→ **課題 A**
出典の「e-onkyo musicに」から「音楽を是非お楽しみください。」まで、その語句も含めて一字一句そのまま書き写せ。
→ **課題 B**
出典の連載で、毎月異なるテーマに沿った作品を紹介している音楽ライターは誰か。

→ **出典**
━━━

【8/10更新】音楽ライター原典子の“だけじゃない”クラシック「配信スタート! Hyperion Recordsを聴く」

2023/08/10

e-onkyo musicにてクラシック音楽を紹介する、その名も“だけじゃない“クラシック。本連載は、クラシック関連の執筆を中心に幅広く活躍する音楽ライターの原典子が、クラシック音楽に関する深い知識と審美眼で、毎月異なるテーマに沿った作品をご紹介するコーナー。注目の新譜や海外の動きなど最新のクラシック事情から、いま知っておきたいクラシックに関する注目キーワード、いま改めて聴きなおしたい過去の音源などを独自の観点でセレクト&ご紹介します。過去の定番作品“だけじゃない“クラシック音楽を是非お楽しみください。

━━━

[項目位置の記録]
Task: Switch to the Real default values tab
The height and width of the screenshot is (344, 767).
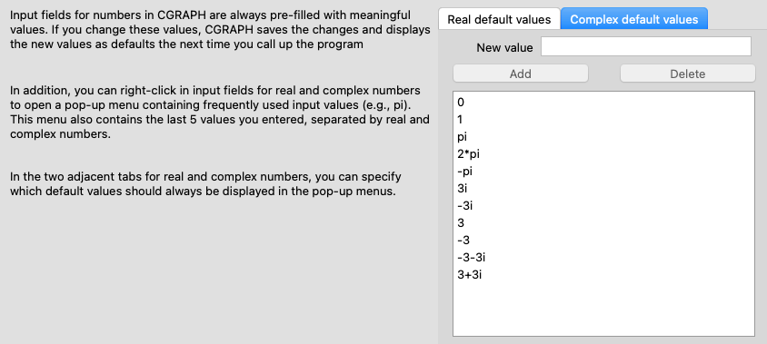Action: [x=499, y=20]
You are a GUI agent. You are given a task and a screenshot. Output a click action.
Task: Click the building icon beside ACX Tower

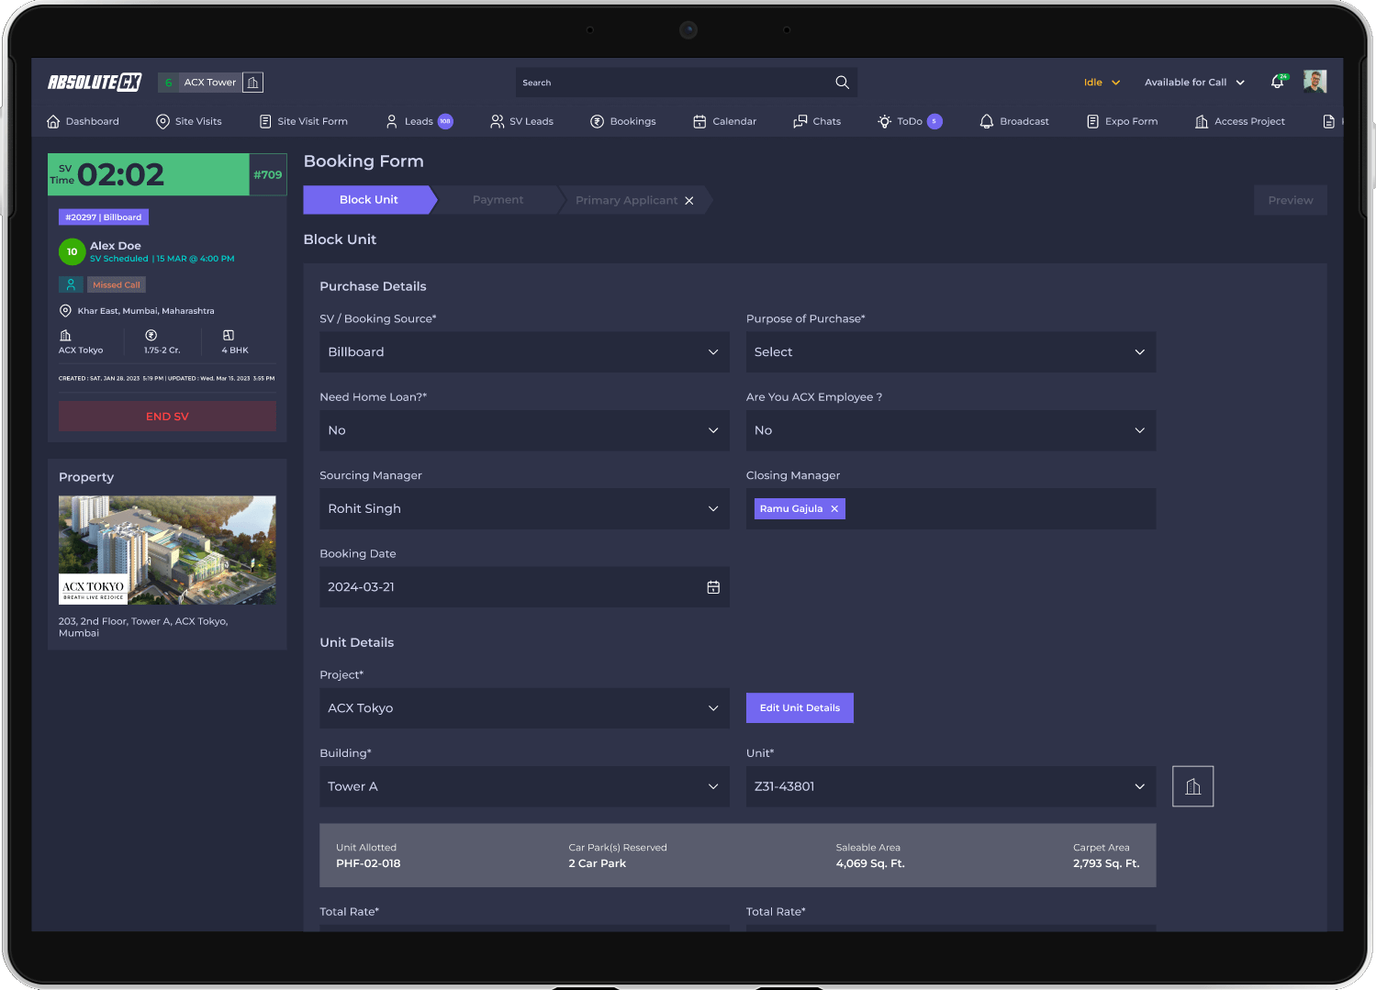[x=253, y=83]

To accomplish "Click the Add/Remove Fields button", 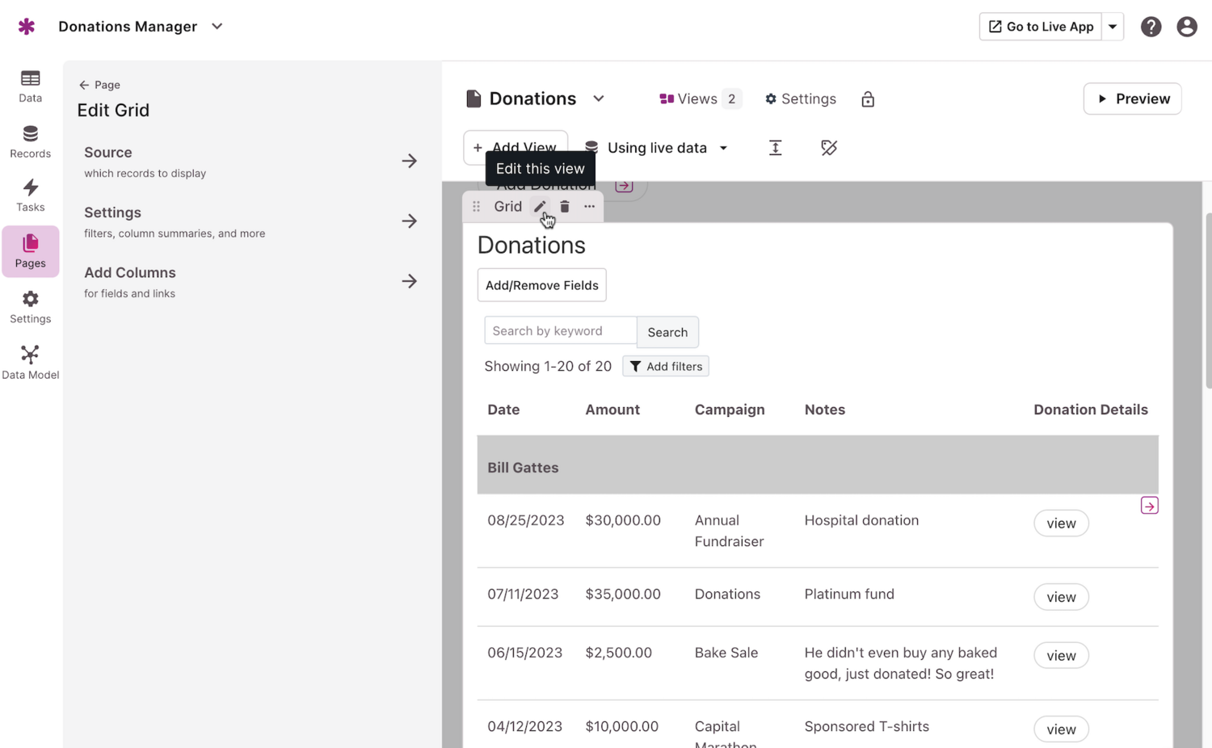I will coord(541,285).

━━━

→ **解答 A**
e-onkyo musicにてクラシック音楽を紹介する、その名も“だけじゃない“クラシック。本連載は、クラシック関連の執筆を中心に幅広く活躍する音楽ライターの原典子が、クラシック音楽に関する深い知識と審美眼で、毎月異なるテーマに沿った作品をご紹介するコーナー。注目の新譜や海外の動きなど最新のクラシック事情から、いま知っておきたいクラシックに関する注目キーワード、いま改めて聴きなおしたい過去の音源などを独自の観点でセレクト&ご紹介します。過去の定番作品“だけじゃない“クラシック音楽を是非お楽しみください。

→ **解答 B**
原典子。